The reason why the compiler wants memory alignment is to access member c more efficiently, at the cost of wasting 3 bytes of space.

The above example shows that the starting address of a structure variable needs to be divisible by the width of its own variable, and if it cannot, it needs to be filled with bytes in front, and there is another rule when calculating the size of a structure, the total size of the structure must be divisible by the size of the widest member, and if it cannot, it is filled with bytes in the back.

Global Variable Memory Alignment

In addition to structs, variables are also memory aligned, see the following code.

 1
 2
 3
 4
 5
 6
 7
 8
 9
10
#include <stdio.h>
#include <stdlib.h>
int m;
char c;
int n;
int main(){
    printf("&m: %X\n&c: %X\n&n: %X\n", &m, &c, &n);
    system("pause");
    return 0;
}

Running results.

1
2
3
&m: DE3384
&c: DE338C
&n: DE3388

Byte alignment: If a variable takes up n bytes, the starting address of the variable must be an integer multiple of n, i.e.: Starting storage address % n = 0, with bytes added if not enough.

You can see that they are all addressed as integer multiples of 4 and next to each other. Although memory alignment is hardware related, it is the compiler that determines the alignment. If your hardware is 64-bit but compiled in 32-bit, it will still be aligned according to 4 bytes.

The alignment can be modified by compiler parameters.

Set alignment factor

In case of high memory requirements, we can drop space-for-time in favor of time-for-space, where we customize the alignment instead of following all the compiler default alignment, and change the alignment of the structure members by #pragma pack(n). n can be defined as 1, 2, 4, 8, 16.

Let’s see the example.

 1
 2
 3
 4
 5
 6
 7
 8
 9
10
11
12
13
14
15
16
// 我们通过切换系数查看不同占用大小
#pragma pack(1)
struct Struct1
{
    char a;//1byte
    int b;//4byte
    char c;//1byte
} t;

#pragma  pack()

int main(){
    printf("length: %d\n", sizeof(t));
    printf("&a: %X\n&b: %X\n&c: %X\n", &t.a, &t.b, &t.c);
    return 0;
}

Output:

1
2
3
4
length: 6
&a: 407970
&b: 407971
&c: 407975

alignment factor

As you can see from the figure above, the memory footprint size does change after the coefficients are changed. And the rule is mainly: the variable width is compared with the alignment factor, and whoever is smaller uses which for alignment. For example, when pack(1), a occupies 1 byte, b needs 4 bytes, but the comparison with the coefficient is greater than the coefficient, so the alignment is done according to 1 byte, which is next to the memory of a, and c is the same.

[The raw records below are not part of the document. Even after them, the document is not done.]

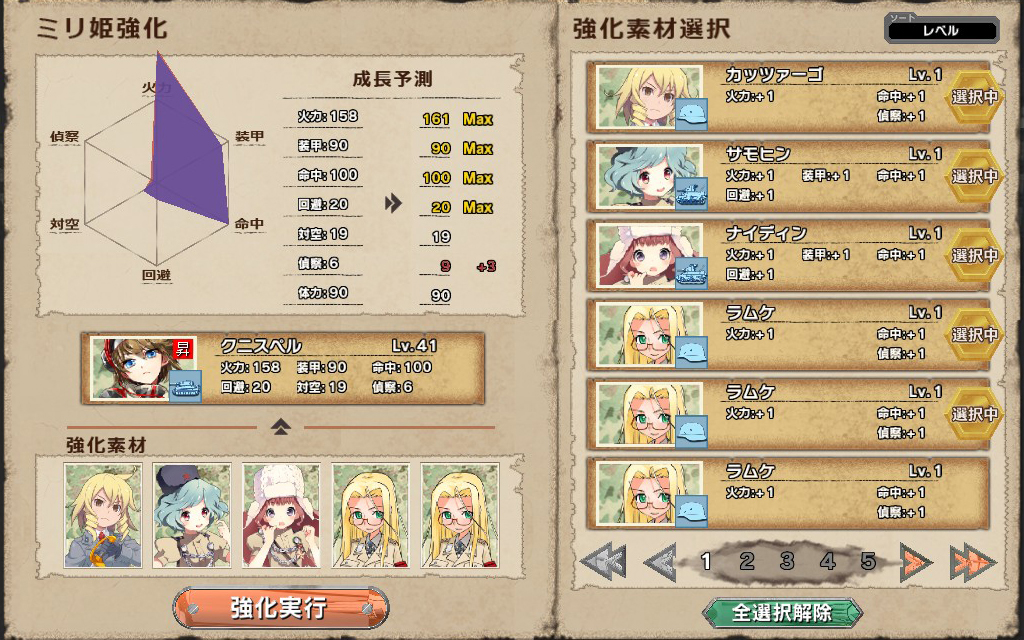Click the upward chevron above 強化素材
This screenshot has height=640, width=1024.
click(281, 427)
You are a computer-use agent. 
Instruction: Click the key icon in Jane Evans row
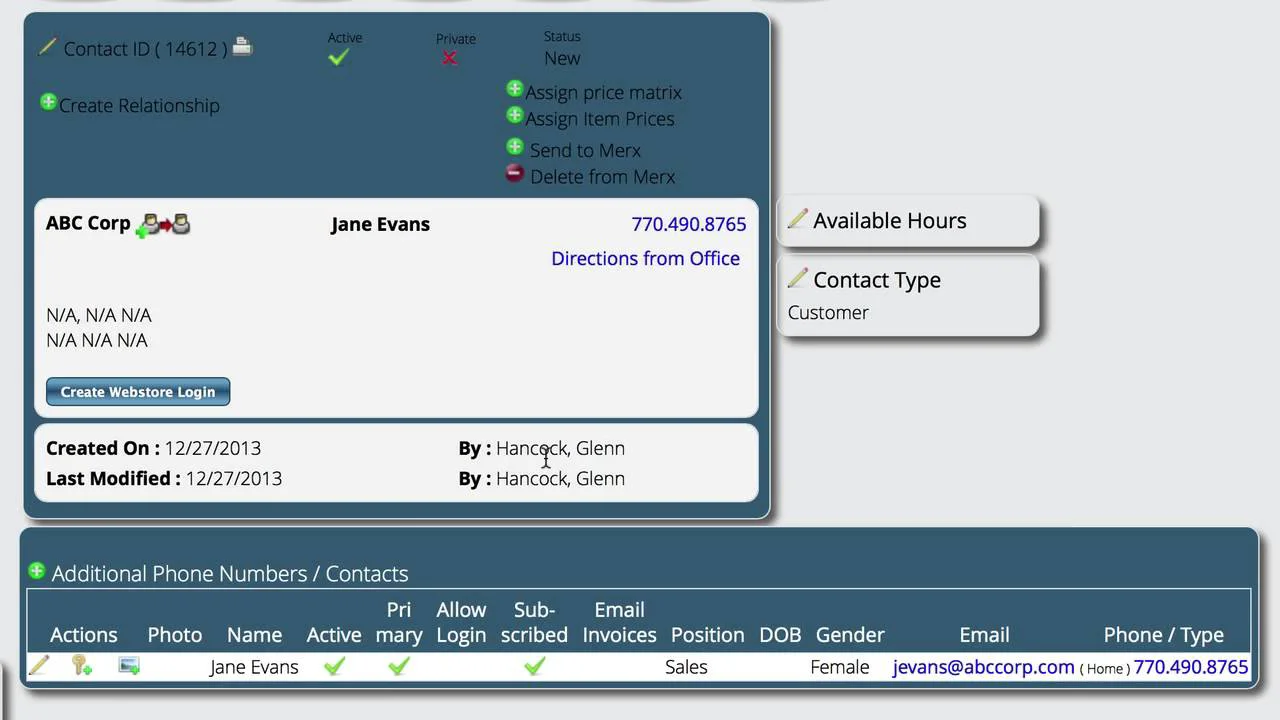click(x=82, y=665)
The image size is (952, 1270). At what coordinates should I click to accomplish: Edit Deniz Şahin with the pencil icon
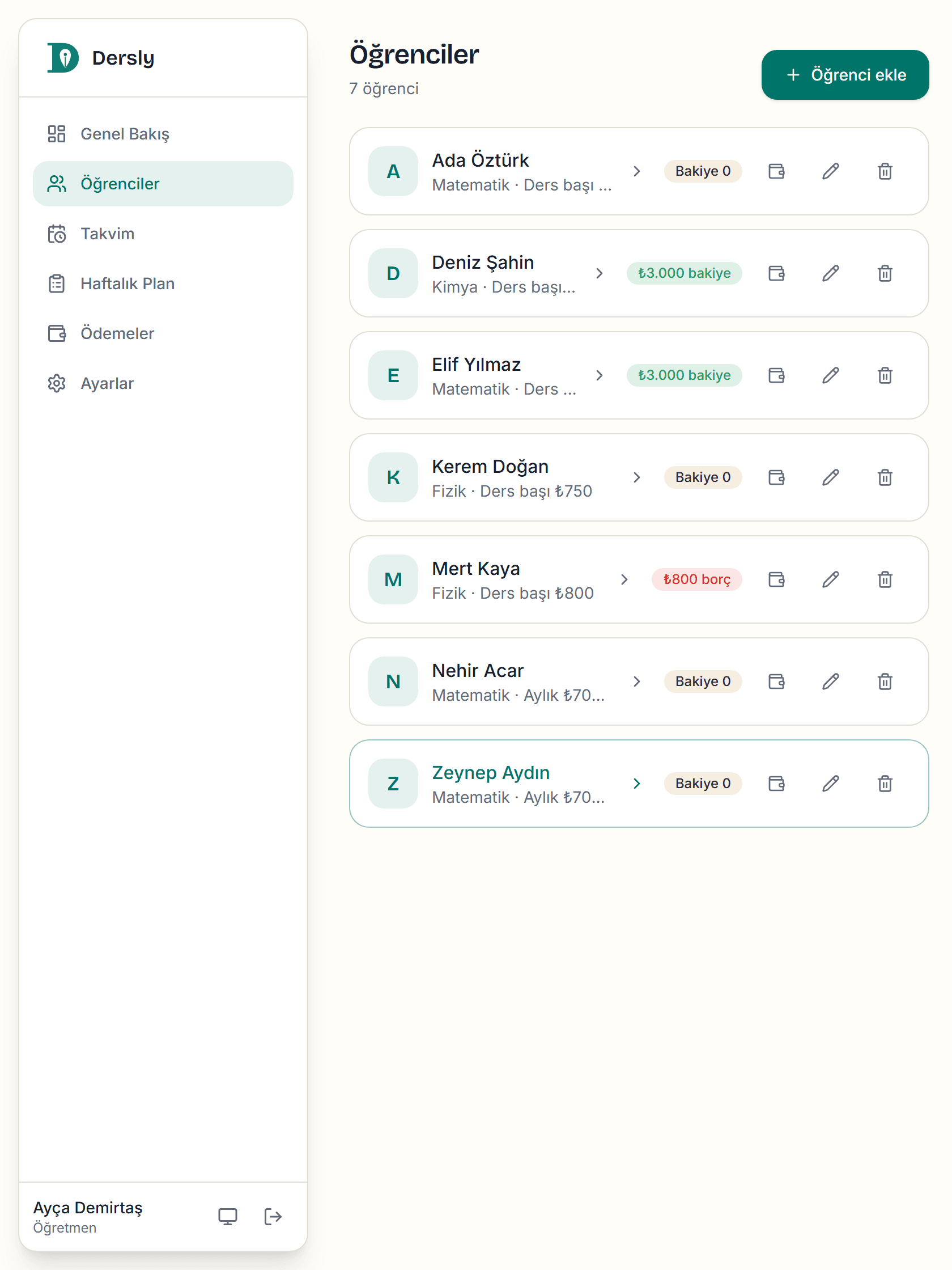point(830,273)
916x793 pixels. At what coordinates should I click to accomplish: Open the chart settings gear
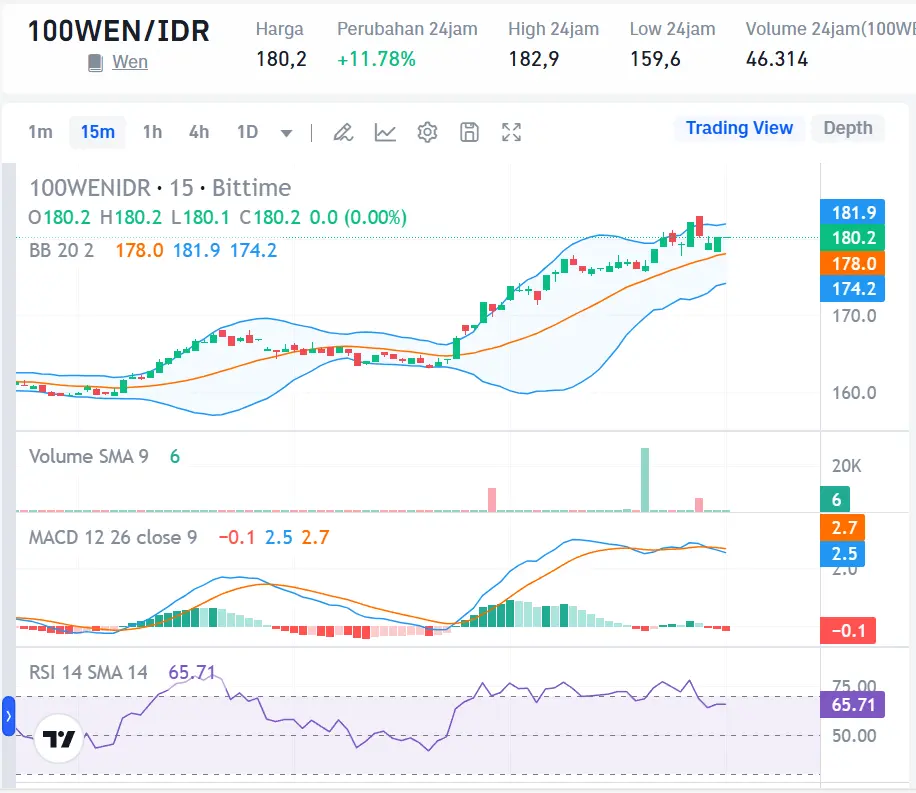427,131
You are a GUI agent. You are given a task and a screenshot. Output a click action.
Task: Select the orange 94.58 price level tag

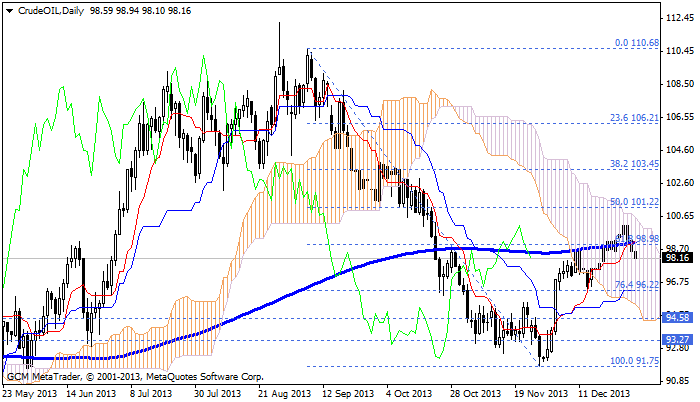point(677,316)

Factor N = Min(maximum member width, alignment factor), of course the overall size of the structure must also be an integer multiple of N, not an integer multiple need to make up bytes.

Summary

After reading this article, you can know that

  • Memory alignment is a space-for-time strategy
  • Structs have the following rules for calculating memory size.
    • The starting address of a structure variable can be divided by the size of its widest member
    • The offset of each member of a structure from its starting address is divisible by its own size, and if not, bytes are added after the previous member
    • The overall size of the structure is divisible by the size of the widest member, or if not, bytes are added after the previous member.
  • You can also manually set the alignment factor and conversion strategy in case of memory shortage

In fact, byte alignment does not really mean that the actual memory size of the variable is the aligned size, the real size of the variable is not changed, the alignment is handled by the compiler, if you want to know more, you can take a closer look at the compilation principle.